* Extracted data:
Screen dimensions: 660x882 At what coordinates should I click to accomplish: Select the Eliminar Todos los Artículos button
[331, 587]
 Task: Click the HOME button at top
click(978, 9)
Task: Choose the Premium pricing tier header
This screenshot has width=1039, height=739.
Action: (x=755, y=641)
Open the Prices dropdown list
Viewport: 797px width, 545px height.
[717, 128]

---

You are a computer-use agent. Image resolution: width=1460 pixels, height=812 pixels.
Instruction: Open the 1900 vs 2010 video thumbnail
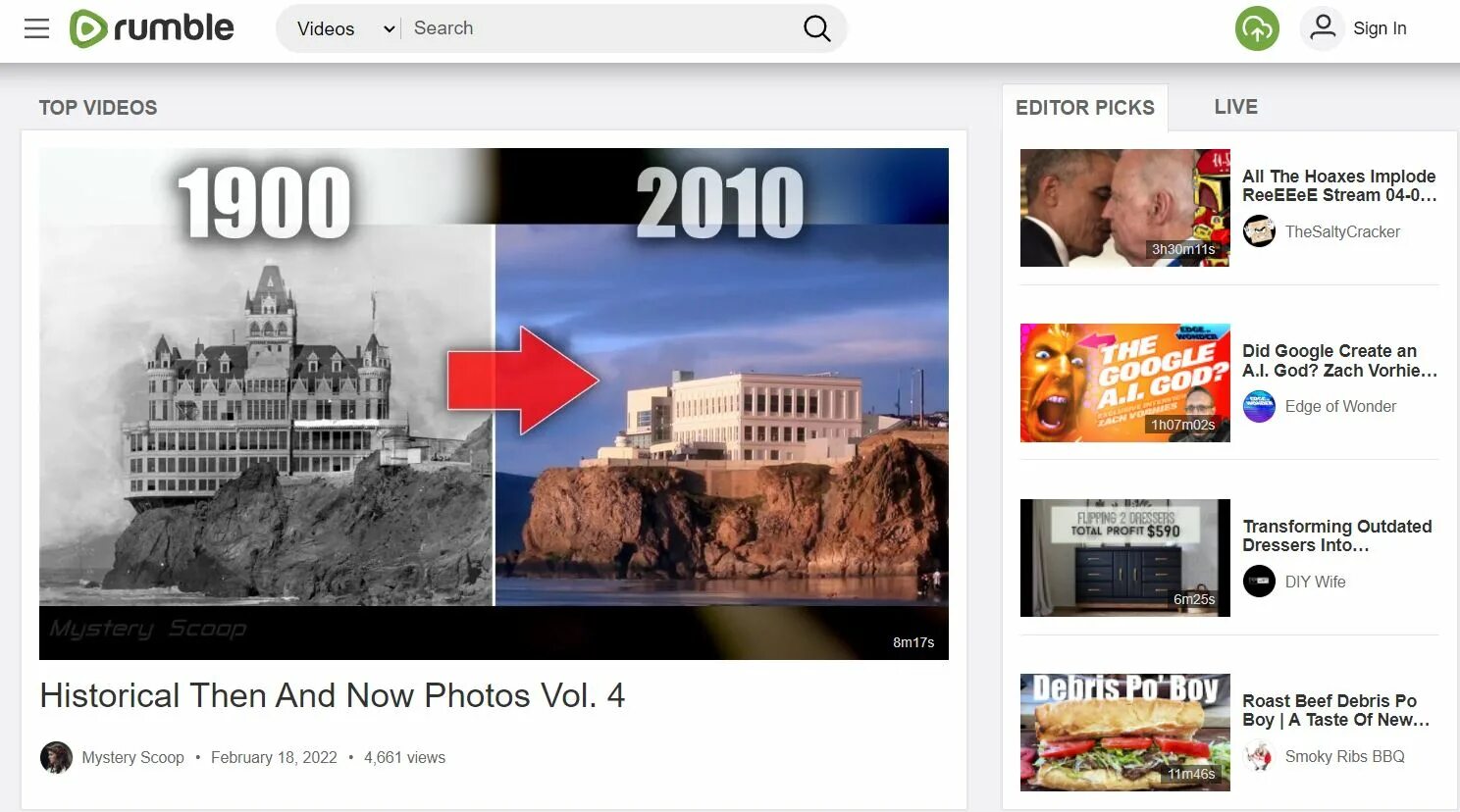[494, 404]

* What you are asked to do:
An exact copy of the lines above, from the one containing "Screen dimensions: 660x882" down to the one containing "Task: Choose the Premium pricing tier header" and including both, is the whole answer; retype it and nothing else.

* Solved exercise:
Screen dimensions: 660x882 At what coordinates should I click to accomplish: Select the Eliminar Todos los Artículos button
[331, 587]
 Task: Click the HOME button at top
click(978, 9)
Task: Choose the Premium pricing tier header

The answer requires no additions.